As most people probably know, the premise of the program is that each food has an assigned Points Value based on fat, carbohydrates, protein, and fiber. You can either calculate the points yourself if you have the nutrition label handy, or they assign points for say, a flour tortilla, or a chicken breast. You are given a target point total to shoot for each day, and then you have additional "flex points" for the week, which can be evenly divided to give you more daily points, used for "splurges" occasionally, or not used at all. You can also earn Activity Points to supplement your daily points.

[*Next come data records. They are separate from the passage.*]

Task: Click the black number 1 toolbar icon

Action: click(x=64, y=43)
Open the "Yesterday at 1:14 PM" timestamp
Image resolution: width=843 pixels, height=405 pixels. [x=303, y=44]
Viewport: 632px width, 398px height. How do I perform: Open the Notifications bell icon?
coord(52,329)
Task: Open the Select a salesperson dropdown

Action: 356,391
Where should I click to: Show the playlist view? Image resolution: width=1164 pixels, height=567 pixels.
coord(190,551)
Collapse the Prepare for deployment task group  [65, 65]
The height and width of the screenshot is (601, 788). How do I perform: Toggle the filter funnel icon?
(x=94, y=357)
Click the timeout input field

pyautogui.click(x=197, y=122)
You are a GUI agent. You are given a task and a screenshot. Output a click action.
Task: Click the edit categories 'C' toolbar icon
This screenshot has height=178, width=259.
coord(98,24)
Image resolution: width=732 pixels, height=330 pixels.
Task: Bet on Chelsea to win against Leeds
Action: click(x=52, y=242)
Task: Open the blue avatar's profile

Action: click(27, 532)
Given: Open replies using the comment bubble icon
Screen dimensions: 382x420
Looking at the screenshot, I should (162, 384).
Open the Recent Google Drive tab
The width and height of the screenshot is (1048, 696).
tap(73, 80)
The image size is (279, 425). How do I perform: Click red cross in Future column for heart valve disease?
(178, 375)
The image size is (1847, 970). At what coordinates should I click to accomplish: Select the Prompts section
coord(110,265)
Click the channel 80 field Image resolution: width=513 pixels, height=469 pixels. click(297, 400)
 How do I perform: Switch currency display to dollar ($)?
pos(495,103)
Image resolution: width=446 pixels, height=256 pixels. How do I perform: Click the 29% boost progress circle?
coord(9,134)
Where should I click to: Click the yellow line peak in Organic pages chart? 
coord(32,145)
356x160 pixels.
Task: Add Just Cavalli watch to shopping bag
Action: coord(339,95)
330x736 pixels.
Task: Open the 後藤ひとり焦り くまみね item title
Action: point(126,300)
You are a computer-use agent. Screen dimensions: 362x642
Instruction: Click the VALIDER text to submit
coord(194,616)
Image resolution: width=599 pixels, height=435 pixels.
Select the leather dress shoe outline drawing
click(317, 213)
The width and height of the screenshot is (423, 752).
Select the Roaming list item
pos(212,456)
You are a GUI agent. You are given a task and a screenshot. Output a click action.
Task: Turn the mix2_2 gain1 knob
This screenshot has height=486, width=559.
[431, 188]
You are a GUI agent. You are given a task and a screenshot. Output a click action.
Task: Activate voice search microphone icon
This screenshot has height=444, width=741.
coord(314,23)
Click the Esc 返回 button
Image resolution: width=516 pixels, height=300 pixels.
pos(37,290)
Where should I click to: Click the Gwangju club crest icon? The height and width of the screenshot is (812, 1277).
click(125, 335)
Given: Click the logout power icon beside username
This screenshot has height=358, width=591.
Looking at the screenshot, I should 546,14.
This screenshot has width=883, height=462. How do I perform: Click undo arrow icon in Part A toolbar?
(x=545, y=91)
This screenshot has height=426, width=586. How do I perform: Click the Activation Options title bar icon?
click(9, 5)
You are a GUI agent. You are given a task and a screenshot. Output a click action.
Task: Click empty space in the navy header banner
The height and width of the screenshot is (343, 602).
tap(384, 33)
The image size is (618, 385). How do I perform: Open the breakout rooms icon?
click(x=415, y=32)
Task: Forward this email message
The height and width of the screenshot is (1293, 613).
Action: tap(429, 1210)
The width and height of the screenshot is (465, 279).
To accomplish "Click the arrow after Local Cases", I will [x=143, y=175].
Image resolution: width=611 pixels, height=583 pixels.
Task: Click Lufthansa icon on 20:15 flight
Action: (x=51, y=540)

- It helps me prioritize my eating. I am one of those who LOVE food. Having a set amount of points, rather than restricted foods, means that I need to decide if the food I am craving is really worth the points it will use up. I either have the points, or I don't. And if something is high in points, I need to decide whether I will cut back somewhere else, or do more exercise to make up for it.
- Structure. For me it's nearly impossible to just say, "I'll eat better." This makes me track and record everything I eat, and make informed decisions about how I am going to allocate the points in my week.
- No restricted foods. I'm not wanting to give up french fries or chocolate or Chex Mix. With Weight Watchers, I can have them, I just have to be smart about the quantities of my favorite treats.
- Support network. Weight Watchers is a well-known program. At any given moment, I usually have a few friends and family members on the program, so that we can talk, exchange ideas and recipes, and support each other. There is also a HUGE amount of information online.
- Online component. I track all my food, my weekly weigh-ins, and my measurements online. This works well for someone like me who is online all the time!
- Under the newest version of their program, most fruits and vegetables are worth 0 points. This gives me an incentive to choose a healthier option, compared to something that might not be so healthy, but worth the same amount of points under the previous program.
- Diet soda is 0 points. While right now I'm trying to keep soda consumption to a minimum, I love that there's a 0 point beverage other than water.
- It's black and white. It leaves no room for emotional eating, or feeling sorry for yourself. You don't earn extra points for a crappy day at work, or a toddler temper tantrum. You can do your comfort eating, but you'll have to adjust for that down the line.
- The price. I am doing what I believe is the cheapest option, which is only tracking my points online and not attending meetings, and it is still nearly $20/month.
- Constant calculating. Breakfast and lunch are pretty easy for me, because I don't eat a really varied menu, but it's a hassle to be calculating recipes and food all the time.
- Eating out. I love eating out, but it's difficult to calculate points. For most mainstream restaurants, you can find the points values of the different foods either in the WW booklets or online somewhere. But for local places, it can be difficult to estimate the points for your meal.
- Their website, IMO, is horribly designed. I find the main website hard to navigate. I find the online tracker to be annoying, particularly the search function. Tonight I searched for "milk" and the first result was pudding made with skim milk, followed by buttermilk, followed by chocolate milk, before they finally got around to listing the points values of actual milk. This happens frequently.